Due to NCAA sanctions, Ohio State is banned from playing for the Big Ten championship next week and going to a bowl, and isn’t a factor in the national-title picture.
So a wondrous and surprising season — 11-0 heading into the home game Saturday with the 20th-ranked Wolverines — will come to an abrupt and premature end on Saturday.
Many of the faithful blame Athletic Director Gene Smith, who gambled and lost that the NCAA wouldn’t levy a bowl ban. Letters to the editor in the local newspaper, calls to sports talk shows and posts on fan websites all spew vitriol at Smith, who had served on the NCAA’s committee on infractions and believed the penalties he and Ohio State’s administrators had proposed would be sufficient to appease the ruling body of intercollegiate sports.
“At the time we made the decision we felt confident that we would not receive the bowl ban,” Smith said Tuesday.

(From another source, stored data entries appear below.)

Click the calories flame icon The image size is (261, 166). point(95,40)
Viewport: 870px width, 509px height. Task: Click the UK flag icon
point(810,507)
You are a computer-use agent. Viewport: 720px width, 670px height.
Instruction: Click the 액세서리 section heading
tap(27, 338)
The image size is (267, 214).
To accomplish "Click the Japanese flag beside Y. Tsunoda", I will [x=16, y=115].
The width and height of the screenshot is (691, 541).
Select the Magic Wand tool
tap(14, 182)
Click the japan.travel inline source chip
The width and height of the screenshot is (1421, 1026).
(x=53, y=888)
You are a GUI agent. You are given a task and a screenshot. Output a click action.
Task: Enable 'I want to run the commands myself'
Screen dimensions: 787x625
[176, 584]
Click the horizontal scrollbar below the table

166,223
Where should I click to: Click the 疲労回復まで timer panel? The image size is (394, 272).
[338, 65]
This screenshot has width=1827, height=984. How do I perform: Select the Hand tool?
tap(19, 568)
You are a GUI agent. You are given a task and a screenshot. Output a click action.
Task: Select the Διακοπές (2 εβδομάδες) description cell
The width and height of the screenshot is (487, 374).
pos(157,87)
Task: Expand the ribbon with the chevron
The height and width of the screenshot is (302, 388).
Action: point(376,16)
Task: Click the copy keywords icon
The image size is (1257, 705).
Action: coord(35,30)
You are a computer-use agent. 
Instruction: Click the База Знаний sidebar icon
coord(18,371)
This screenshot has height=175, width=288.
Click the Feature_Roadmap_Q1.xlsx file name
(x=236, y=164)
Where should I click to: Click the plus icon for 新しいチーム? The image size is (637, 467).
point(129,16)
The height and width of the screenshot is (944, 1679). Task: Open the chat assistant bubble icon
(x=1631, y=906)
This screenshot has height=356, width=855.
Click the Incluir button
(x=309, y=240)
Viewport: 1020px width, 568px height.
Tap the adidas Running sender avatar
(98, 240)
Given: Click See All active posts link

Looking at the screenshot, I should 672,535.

The sanctions stem from former coach Jim Tressel learning in April 2010 that several players had likely received free tattoos and cash from the subject of a federal drug investigation. NCAA rules require coaches to notify the association or their superiors when they have any information that violations may have taken place, including improper benefits to athletes.
Yet Tressel didn’t tell anyone. It was only after the Buckeyes had completed a 12-1 record, won the Big Ten and the Sugar Bowl, that investigators looking into another matter came across incriminating emails, which proved that Tressel had knowledge of potential violations.
Tressel was forced to resign in late May 2011. Ohio State officials worked closely with the NCAA in a lengthy investigation that also turned up evidence of other violations.
In July, roughly a month before Ohio State’s hearing before the NCAA’s committee on infractions, Smith said he believed the self-imposed sanctions, which included vacating the 2010 season, returning bowl money, five-game suspensions for several players, NCAA probation and recruiting limitations, would be enough to mollify the NCAA.
He said there would be no bowl ban “unless something new arises.”
That proved to be prophetic. On the eve of the opening game of the 2011 season, with defensive assistant Luke Fickell taking over as interim coach, three players were suspended for each accepting $200 in cash from a booster at a charity event. Midway through the season, several more players were found to have been paid too much for summer jobs.
By late October of a mediocre season, of course, Ohio State taking itself out of a bowl wouldn’t have carried a whole lot of weight with the NCAA.
When final sanctions were announced shortly before Christmas, a month after Urban Meyer had been hired as coach, they included the 2012 bowl ban.
The NCAA does not explain its rulings. But it stands to reason that the violations that came to light after Ohio State’s hearing might have resulted in stiffer penalties.
“I still don’t think our case overall deserved the bowl ban,” Smith said. “I’ve accepted that. I’ve moved on.”
Meyer and the Buckeyes had some fits and starts but have won every game this season. Should they beat Michigan, it would be only the sixth unbeaten and untied season in Ohio State’s 123 years of football.
Fans look at the Buckeyes’ trip a year ago to the Gator Bowl — where they lost to Florida 24-17 to complete a dreary 6-7 season — and wish Smith and Ohio State would have sacrificed that postseason trip to prevent losing the one this year.